The Government of Canada is looking for social media help in its fight for global public opinion over the annual seal hunt. A post ten days ago on the government’s contract tendering site MERX, said the government is looking for help countering “frequently incorrect or disingenuous” social media information relating to the seal hunt.
In recent months, animal welfare groups such as PETA have stepped up their campaign against the hunt, using a variety of social media platforms and even targeting the Vancouver Winter Olympic games brand. The government now seems to want to join the conversation and correct the record.
But for brands and organizations alike, social media engagement is not without risks. A poorly timed, conceived or executed campaign can blow holes in the best corporate storyline. Which leads us to question the timing and thinking behind the Government of Canada’s strategy.

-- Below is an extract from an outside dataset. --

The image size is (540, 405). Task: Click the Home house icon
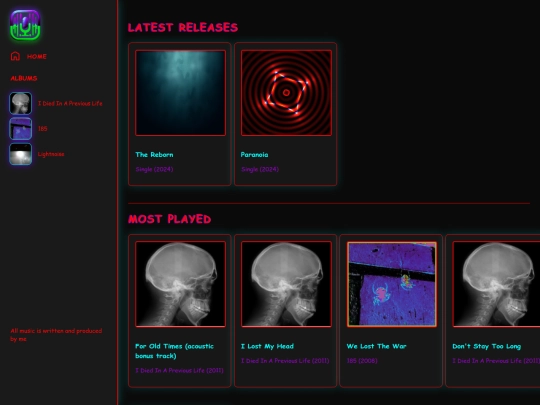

An article in this weekend’s Globe and Mail newspaper points out that the battle for international public opinion around the seal hunt appears all but lost. Sales of seal products fell in 2009 to about $ 1 million from a 2006 high of about $ 105 million, and the decision earlier this year by the European Union to ban the import of seal products has effectively shut down Canada’s largest remaining market.
This begs the question whether this tardy social media foray by the Canadian government has more to do with domestic optics than changing international public opinion. But if that is the case, government communications planners should be wary of the impact a sputtering social media effort could have on their ability to sustain a positive storyline around the seal hunt even domestically.
By engaging in the social media sphere, the federal government hopes to set the record straight. This is a legitimate communications and issue management objective. Unfortunately, on this issue, the government starts well behind the eight ball.
Any content that it contributes to the conversation will be viewed by many in existing communities with a degree of skepticism, and its late entry in the discussion means that it has to contend with opinions that are well entrenched. But perhaps the most difficult task for the government will be finding its footing in a debate that has mostly been dominated by emotional appeals and inflammatory images. How do you counter the power of a picture of a harp seal being bludgeoned to death? Not through a rational discussion of a humane seal “harvest”.
The challenge for the government will be to mobilize and empower an independent community of interest around this issue. It needs independent voices to echo its own. If it tries to elbow its way into the conversation, it risks further alienating the communities that have already coalesced around this issue. And if it fails to enlist and engage a meaningful domestic community in support of the issue, it risks highlighting disinterest and potential domestic hostility to the hunt.
Last week I said in my blog that the first essential step in social media engagement is listening. The federal government may want to spend a little more time listening to the conversations to determine if there are any credible ones in support of the hunt. If there aren’t any, or there are too few to meaningfully engage, it may want to reconsider its approach or risk seeing its own storyline unravel.